The task:
Your task is to repeat exactly the lines below between the line holding "Silurian-Hypothese: Geologische Spuren" and the line holding "Older Post (644, 967)", inclusive, and only those.

Stored records:
---*---

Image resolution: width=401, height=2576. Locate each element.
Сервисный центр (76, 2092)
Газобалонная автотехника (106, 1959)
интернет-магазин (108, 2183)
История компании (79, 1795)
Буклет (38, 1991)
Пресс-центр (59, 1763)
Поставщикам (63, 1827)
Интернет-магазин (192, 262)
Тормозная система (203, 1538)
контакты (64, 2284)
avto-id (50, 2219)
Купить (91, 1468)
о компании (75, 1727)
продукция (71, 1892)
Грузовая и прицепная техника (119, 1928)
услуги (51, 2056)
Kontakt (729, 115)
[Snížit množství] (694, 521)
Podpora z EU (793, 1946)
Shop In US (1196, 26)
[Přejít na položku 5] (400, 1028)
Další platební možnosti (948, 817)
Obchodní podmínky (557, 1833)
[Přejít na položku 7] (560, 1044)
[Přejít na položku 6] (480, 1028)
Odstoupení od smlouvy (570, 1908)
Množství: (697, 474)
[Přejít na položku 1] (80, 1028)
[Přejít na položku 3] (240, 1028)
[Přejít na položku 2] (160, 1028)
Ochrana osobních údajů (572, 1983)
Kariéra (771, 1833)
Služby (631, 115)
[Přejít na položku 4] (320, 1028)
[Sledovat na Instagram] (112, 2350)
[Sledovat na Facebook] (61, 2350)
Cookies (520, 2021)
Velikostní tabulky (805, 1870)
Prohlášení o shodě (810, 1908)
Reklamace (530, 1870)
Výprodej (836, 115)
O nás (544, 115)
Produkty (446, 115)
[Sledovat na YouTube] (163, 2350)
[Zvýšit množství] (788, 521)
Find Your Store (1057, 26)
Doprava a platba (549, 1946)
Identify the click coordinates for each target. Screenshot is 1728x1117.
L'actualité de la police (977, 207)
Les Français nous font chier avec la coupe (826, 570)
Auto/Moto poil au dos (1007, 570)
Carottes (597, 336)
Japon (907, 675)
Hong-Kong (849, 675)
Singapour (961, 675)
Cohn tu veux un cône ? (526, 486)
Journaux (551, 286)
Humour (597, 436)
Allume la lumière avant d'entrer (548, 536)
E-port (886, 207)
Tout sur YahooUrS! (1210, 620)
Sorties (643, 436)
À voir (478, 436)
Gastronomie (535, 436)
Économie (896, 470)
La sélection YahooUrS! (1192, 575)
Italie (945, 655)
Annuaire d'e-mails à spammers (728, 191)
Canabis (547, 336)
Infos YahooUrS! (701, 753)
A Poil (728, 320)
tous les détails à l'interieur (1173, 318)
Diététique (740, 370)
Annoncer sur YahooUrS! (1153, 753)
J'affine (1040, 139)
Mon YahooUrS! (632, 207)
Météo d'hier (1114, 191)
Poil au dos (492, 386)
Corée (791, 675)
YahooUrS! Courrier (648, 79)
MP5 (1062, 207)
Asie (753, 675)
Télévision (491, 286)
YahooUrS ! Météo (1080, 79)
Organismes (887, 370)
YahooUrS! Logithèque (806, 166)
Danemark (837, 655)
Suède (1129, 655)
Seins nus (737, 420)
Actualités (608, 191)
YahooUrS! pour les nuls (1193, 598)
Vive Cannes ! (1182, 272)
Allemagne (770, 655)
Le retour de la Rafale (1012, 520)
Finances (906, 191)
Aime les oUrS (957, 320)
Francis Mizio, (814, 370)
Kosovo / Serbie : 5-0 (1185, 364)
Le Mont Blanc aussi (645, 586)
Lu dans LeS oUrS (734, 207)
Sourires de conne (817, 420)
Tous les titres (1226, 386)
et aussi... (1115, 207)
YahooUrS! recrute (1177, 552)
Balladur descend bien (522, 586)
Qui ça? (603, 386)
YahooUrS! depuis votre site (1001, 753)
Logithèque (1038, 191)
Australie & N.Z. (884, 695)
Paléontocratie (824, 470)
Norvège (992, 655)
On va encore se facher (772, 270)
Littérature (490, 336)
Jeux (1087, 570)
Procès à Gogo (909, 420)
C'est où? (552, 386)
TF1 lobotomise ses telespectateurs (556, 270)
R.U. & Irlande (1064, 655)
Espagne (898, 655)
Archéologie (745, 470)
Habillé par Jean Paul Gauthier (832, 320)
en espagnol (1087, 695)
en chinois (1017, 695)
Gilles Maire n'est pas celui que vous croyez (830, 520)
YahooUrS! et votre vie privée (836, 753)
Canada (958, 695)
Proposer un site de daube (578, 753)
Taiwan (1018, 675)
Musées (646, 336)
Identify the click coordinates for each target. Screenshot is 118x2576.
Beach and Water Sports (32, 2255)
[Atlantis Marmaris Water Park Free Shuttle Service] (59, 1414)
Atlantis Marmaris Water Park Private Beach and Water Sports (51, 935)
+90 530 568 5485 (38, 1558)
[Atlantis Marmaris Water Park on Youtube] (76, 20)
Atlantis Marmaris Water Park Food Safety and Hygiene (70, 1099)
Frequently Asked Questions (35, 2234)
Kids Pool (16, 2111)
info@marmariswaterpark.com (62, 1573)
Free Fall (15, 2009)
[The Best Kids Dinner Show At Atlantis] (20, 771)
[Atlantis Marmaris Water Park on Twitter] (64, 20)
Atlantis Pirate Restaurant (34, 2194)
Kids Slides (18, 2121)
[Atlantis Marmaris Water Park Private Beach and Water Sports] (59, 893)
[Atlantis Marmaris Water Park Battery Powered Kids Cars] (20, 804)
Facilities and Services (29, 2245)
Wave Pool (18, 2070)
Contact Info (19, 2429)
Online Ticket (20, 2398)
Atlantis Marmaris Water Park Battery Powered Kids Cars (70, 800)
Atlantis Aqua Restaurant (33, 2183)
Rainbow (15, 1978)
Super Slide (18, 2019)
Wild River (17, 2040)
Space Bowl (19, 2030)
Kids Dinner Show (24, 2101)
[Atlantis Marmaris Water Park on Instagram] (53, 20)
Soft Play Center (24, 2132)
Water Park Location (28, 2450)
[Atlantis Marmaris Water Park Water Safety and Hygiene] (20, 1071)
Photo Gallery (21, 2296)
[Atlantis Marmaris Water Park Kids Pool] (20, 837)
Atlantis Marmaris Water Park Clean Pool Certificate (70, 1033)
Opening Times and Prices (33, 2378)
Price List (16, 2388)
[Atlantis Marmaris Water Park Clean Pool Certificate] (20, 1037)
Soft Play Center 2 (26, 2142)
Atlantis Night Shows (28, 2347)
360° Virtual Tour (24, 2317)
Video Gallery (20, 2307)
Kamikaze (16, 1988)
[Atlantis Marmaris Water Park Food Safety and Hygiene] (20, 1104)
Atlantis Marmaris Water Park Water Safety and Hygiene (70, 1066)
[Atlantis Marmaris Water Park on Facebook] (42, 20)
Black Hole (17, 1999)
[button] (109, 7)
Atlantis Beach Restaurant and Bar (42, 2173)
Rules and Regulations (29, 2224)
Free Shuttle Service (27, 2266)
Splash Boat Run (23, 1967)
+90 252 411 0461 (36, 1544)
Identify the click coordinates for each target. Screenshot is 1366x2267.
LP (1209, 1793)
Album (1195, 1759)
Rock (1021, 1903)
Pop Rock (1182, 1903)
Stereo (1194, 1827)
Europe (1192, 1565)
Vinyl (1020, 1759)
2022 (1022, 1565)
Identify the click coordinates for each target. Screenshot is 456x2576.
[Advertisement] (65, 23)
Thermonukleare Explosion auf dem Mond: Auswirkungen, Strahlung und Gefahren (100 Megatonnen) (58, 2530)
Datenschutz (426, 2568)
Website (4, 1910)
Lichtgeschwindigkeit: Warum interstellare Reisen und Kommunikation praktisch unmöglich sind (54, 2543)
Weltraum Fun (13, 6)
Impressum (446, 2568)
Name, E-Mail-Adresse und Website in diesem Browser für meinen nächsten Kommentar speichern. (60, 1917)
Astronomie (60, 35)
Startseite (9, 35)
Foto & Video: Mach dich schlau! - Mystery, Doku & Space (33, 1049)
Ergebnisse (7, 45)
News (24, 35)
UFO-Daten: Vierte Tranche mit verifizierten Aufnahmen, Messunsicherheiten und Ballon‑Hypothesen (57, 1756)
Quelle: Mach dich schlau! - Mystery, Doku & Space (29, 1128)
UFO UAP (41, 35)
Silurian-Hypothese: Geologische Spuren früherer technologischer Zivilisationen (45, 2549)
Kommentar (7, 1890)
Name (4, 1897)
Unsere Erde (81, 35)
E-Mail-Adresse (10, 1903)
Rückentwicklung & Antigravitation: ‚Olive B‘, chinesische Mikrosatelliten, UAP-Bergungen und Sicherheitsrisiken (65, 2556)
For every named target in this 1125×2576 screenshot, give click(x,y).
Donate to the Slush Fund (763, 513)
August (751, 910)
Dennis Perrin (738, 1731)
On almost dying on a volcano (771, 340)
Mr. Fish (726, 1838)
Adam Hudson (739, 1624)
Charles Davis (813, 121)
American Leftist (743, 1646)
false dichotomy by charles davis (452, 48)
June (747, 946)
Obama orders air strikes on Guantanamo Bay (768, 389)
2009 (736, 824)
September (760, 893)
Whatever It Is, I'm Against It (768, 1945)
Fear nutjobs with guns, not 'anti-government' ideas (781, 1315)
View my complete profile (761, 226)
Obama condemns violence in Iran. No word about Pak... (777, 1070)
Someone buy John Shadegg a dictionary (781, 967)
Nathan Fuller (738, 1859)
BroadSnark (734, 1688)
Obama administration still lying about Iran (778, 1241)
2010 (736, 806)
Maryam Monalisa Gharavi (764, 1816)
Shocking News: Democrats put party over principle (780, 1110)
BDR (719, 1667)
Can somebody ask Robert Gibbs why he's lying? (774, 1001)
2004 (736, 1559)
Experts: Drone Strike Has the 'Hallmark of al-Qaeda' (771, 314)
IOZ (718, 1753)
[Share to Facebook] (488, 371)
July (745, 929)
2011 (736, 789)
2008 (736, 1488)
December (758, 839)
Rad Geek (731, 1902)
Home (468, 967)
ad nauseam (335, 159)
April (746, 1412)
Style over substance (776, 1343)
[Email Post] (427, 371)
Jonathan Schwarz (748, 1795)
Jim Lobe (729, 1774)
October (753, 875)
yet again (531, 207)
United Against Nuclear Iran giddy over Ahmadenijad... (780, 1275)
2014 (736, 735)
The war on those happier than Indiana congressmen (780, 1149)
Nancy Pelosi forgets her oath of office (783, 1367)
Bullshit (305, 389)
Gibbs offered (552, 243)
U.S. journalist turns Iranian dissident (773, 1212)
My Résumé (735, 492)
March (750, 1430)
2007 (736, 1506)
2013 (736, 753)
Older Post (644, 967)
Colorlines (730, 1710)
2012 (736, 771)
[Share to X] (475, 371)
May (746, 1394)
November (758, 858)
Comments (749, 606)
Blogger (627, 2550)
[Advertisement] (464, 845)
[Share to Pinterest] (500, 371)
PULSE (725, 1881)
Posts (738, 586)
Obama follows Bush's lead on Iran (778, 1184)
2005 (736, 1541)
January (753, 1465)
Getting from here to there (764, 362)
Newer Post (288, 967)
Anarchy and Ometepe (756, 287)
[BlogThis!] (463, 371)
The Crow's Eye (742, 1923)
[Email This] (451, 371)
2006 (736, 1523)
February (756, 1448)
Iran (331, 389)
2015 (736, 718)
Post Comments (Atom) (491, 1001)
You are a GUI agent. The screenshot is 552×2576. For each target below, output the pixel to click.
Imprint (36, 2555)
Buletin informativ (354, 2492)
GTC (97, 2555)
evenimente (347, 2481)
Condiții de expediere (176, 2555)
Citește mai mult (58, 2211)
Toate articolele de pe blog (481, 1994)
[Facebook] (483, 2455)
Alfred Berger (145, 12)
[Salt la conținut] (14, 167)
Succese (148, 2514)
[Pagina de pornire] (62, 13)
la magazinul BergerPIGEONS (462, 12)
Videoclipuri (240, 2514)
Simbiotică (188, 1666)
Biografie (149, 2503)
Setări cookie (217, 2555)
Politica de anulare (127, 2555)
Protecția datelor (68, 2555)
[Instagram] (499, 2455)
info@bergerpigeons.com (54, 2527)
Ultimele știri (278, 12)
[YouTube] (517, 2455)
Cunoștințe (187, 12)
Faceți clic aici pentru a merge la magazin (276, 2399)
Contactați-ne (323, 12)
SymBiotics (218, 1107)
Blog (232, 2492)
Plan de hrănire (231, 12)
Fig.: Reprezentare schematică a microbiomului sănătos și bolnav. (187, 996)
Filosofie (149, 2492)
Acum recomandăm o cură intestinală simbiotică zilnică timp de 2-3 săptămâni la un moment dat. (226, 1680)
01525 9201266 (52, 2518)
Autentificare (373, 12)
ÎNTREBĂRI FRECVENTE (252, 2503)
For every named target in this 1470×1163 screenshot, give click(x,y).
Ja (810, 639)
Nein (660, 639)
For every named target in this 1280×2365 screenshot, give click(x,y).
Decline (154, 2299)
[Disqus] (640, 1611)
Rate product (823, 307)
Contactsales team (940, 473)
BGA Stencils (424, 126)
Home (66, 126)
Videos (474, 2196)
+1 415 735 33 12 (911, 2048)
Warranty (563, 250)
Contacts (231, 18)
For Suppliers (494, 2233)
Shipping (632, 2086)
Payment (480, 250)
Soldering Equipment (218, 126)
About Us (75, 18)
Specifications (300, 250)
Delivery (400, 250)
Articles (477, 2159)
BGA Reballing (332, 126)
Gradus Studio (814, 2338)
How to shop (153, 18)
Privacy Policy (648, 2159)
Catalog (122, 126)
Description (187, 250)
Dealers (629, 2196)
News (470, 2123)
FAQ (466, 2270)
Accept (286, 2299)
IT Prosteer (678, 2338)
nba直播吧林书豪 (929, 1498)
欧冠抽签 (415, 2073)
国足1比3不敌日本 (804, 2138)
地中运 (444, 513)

---*---

Solution:
Silurian-Hypothese: Geologische Spuren früherer technologischer Zivilisationen (45, 2549)
Kommentar (7, 1890)
Name (4, 1897)
Unsere Erde (81, 35)
E-Mail-Adresse (10, 1903)
Rückentwicklung & Antigravitation: ‚Olive B‘, chinesische Mikrosatelliten, UAP-Bergungen und Sicherheitsrisiken (65, 2556)
For every named target in this 1125×2576 screenshot, give click(x,y).
Donate to the Slush Fund (763, 513)
August (751, 910)
Dennis Perrin (738, 1731)
On almost dying on a volcano (771, 340)
Mr. Fish (726, 1838)
Adam Hudson (739, 1624)
Charles Davis (813, 121)
American Leftist (743, 1646)
false dichotomy by charles davis (452, 48)
June (747, 946)
Obama orders air strikes on Guantanamo Bay (768, 389)
2009 (736, 824)
September (760, 893)
Whatever It Is, I'm Against It (768, 1945)
Fear nutjobs with guns, not 'anti-government' ideas (781, 1315)
View my complete profile (761, 226)
Obama condemns violence in Iran. No word about Pak... (777, 1070)
Someone buy John Shadegg a dictionary (781, 967)
Nathan Fuller (738, 1859)
BroadSnark (734, 1688)
Obama administration still lying about Iran (778, 1241)
2010 (736, 806)
Maryam Monalisa Gharavi (764, 1816)
Shocking News: Democrats put party over principle (780, 1110)
BDR (719, 1667)
Can somebody ask Robert Gibbs why he's lying? (774, 1001)
2004 (736, 1559)
Experts: Drone Strike Has the 'Hallmark of al-Qaeda' (771, 314)
IOZ (718, 1753)
[Share to Facebook] (488, 371)
July (745, 929)
2011 (736, 789)
2008 (736, 1488)
December (758, 839)
Rad Geek (731, 1902)
Home (468, 967)
ad nauseam (335, 159)
April (746, 1412)
Style over substance (776, 1343)
[Email Post] (427, 371)
Jonathan Schwarz (748, 1795)
Jim Lobe (729, 1774)
October (753, 875)
yet again (531, 207)
United Against Nuclear Iran giddy over Ahmadenijad... (780, 1275)
2014 (736, 735)
The war on those happier than Indiana congressmen (780, 1149)
Nancy Pelosi forgets her oath of office (783, 1367)
Bullshit (305, 389)
Gibbs offered (552, 243)
U.S. journalist turns Iranian dissident (773, 1212)
My Résumé (735, 492)
March (750, 1430)
2007 (736, 1506)
2013 (736, 753)
Older Post (644, 967)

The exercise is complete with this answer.